Most upvoted comments

@so0k

Thanks for the info. I did not find the yamls at /etc/kubernetes/manifests/.... In the end we just created a new cluster with KUBE_ENABLE_NODE_LOGGING=false and created our own Fluentd yamls as a daemon set, and added a volume mount for /mnt/ephemeral/docker ourselves.

This issue is really nasty, I hope a fix will arrive soon

The inconsistency seems to be tied to nodes that defaulted to /var/lib/docker as their docker root.
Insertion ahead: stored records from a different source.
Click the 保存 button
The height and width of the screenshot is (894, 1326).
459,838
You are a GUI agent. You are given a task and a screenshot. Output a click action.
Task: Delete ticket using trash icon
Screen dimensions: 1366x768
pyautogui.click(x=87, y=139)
ubuntu@ip-172-20-0-171:~$ ls -al /var/log/containers/ | tail -n 5
lrwxrwxrwx  1 root root     165 Aug 21 21:37 worker-cleaner-rbpw0_vapor-alpha_worker-cleaner-72ec7b56758d5f35d9deda061a010f0c3c46af1c19247e132d1cb1ec456c8023.log -> /var/lib/docker/containers/72ec7b56758d5f35d9deda061a010f0c3c46af1c19247e132d1cb1ec456c8023/72ec7b56758d5f35d9deda061a010f0c3c46af1c19247e132d1cb1ec456c8023-json.log
lrwxrwxrwx  1 root root     165 Aug 21 21:48 worker-cleaner-sjvbk_vapor-alpha_POD-a8f48c3fee3dfaf89db00900435b4803d7709d84fa565503039c6553825eeb2d.log -> /var/lib/docker/containers/a8f48c3fee3dfaf89db00900435b4803d7709d84fa565503039c6553825eeb2d/a8f48c3fee3dfaf89db00900435b4803d7709d84fa565503039c6553825eeb2d-json.log
lrwxrwxrwx  1 root root     165 Aug 21 21:48 worker-cleaner-sjvbk_vapor-alpha_worker-cleaner-6208af9f07a5642db5bbc5804dce9aa0172211cb2b1c4c5d535730dc0ef1c15f.log -> /var/lib/docker/containers/6208af9f07a5642db5bbc5804dce9aa0172211cb2b1c4c5d535730dc0ef1c15f/6208af9f07a5642db5bbc5804dce9aa0172211cb2b1c4c5d535730dc0ef1c15f-json.log

Interestingly, on that node docker info still reports docker root as /mnt/ephemeral/docker

ubuntu@ip-172-20-0-171:~$ sudo docker info
Containers: 61
Images: 178
Storage Driver: aufs
 Root Dir: /mnt/ephemeral/docker/aufs
 Backing Filesystem: extfs
 Dirs: 300
 Dirperm1 Supported: true
Execution Driver: native-0.2
Kernel Version: 3.19.0-20-generic
Operating System: Ubuntu 15.04 (containerized)
CPUs: 8
Total Memory: 31.42 GiB
Name: ip-172-20-0-171
ID: 5ARV:N526:VXCL:K7IC:V4SW:LI4X:P6CO:6LEU:DSTN:SF47:HKGF:E5EN
WARNING: No swap limit support

update:

Restarting the kubelet on the above box caused it to pick up the correct path for dockerRoot. So, it seems it’s a possible race between docker and kubelet?